→ **WHAT THE TASK REQUIRES**: Edit the listing so that every "screenshot" becomes "screen capture", keeping everything else the same. Omit the pictures from your answer.

Item position entries
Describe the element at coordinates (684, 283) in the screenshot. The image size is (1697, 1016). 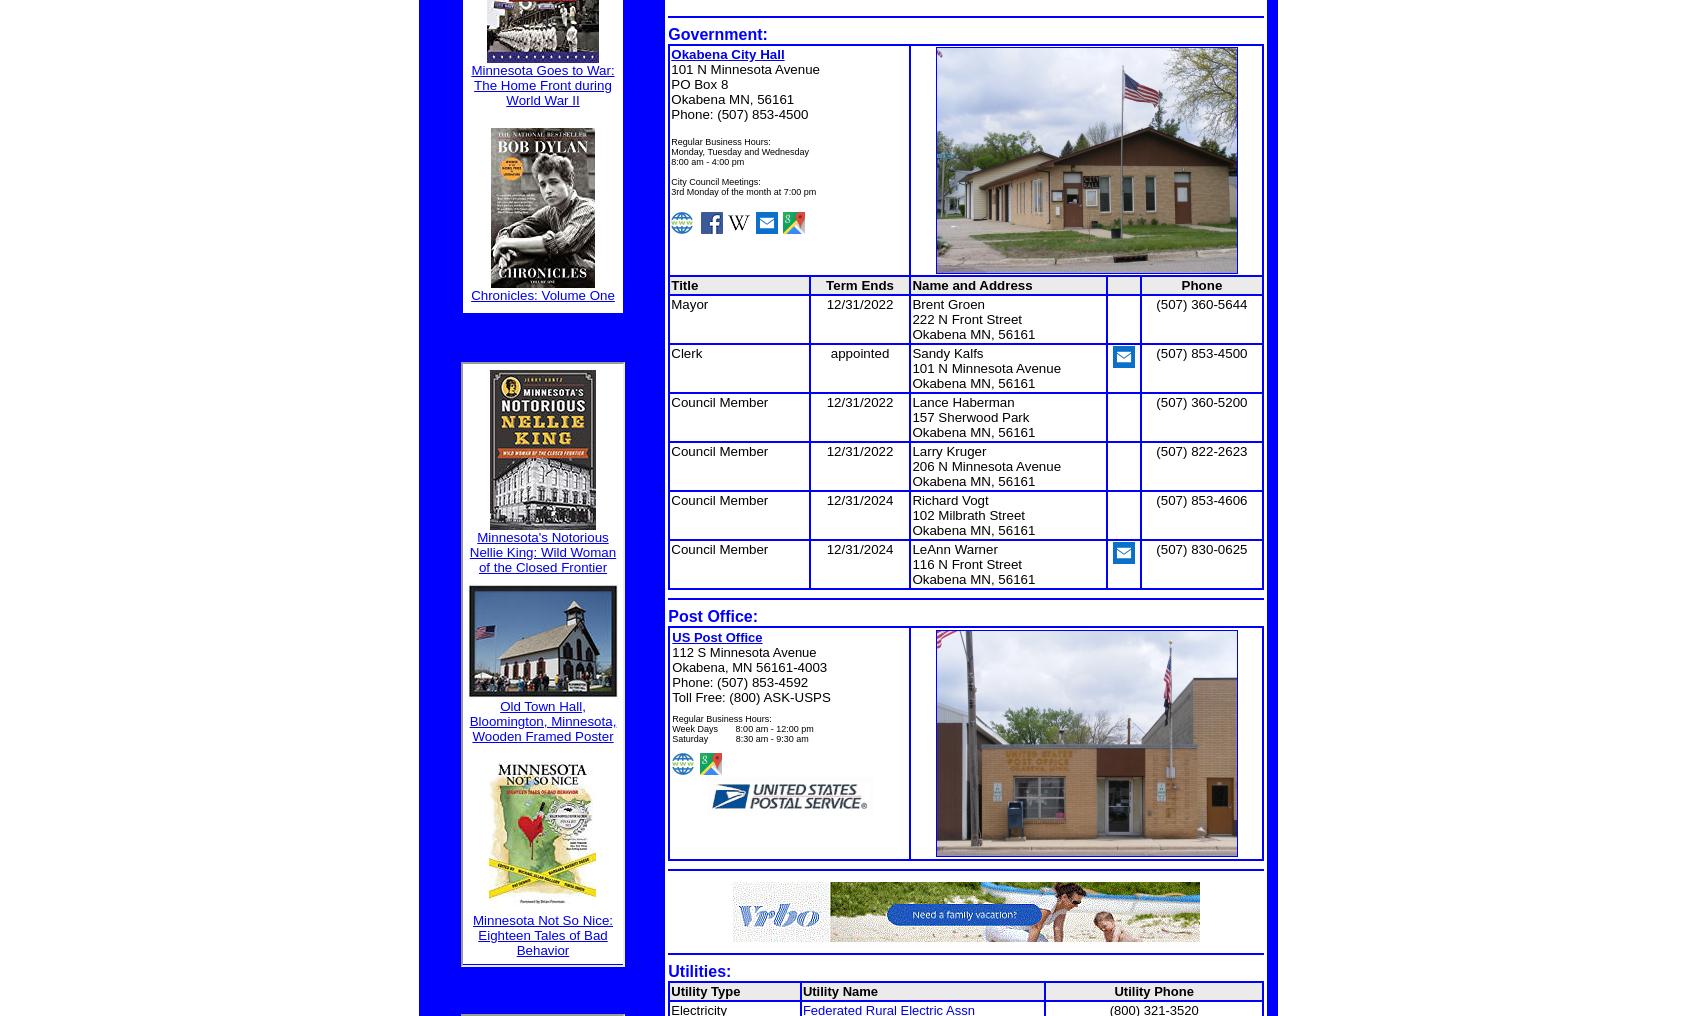
I see `'Title'` at that location.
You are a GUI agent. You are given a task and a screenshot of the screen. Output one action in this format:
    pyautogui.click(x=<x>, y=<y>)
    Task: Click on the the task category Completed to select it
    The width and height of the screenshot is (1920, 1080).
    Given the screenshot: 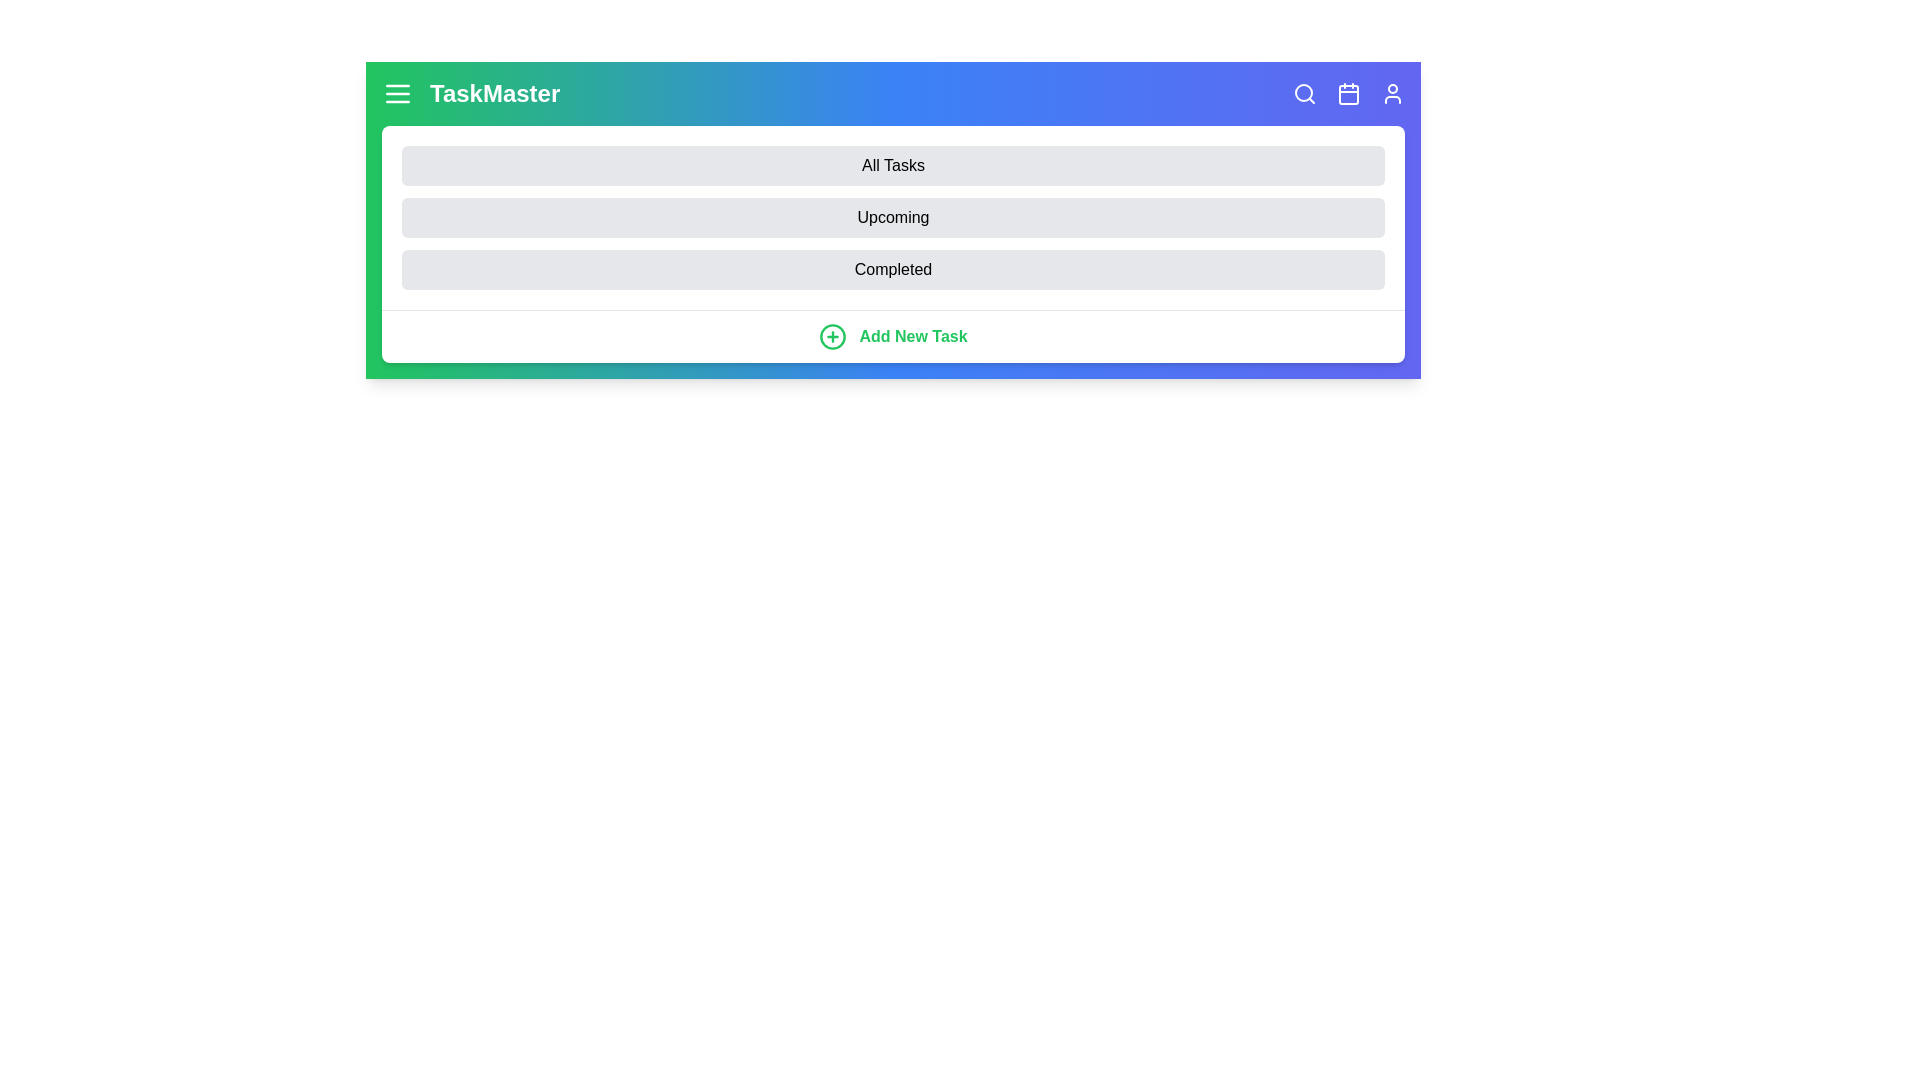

→ **SOLUTION**:
Describe the element at coordinates (684, 283) in the screen capture. The image size is (1697, 1016). 
I see `'Title'` at that location.
You are a GUI agent. You are given a task and a screen capture of the screen. Output one action in this format:
    pyautogui.click(x=<x>, y=<y>)
    Task: Click on the the task category Completed to select it
    The width and height of the screen capture is (1920, 1080).
    Given the screen capture: 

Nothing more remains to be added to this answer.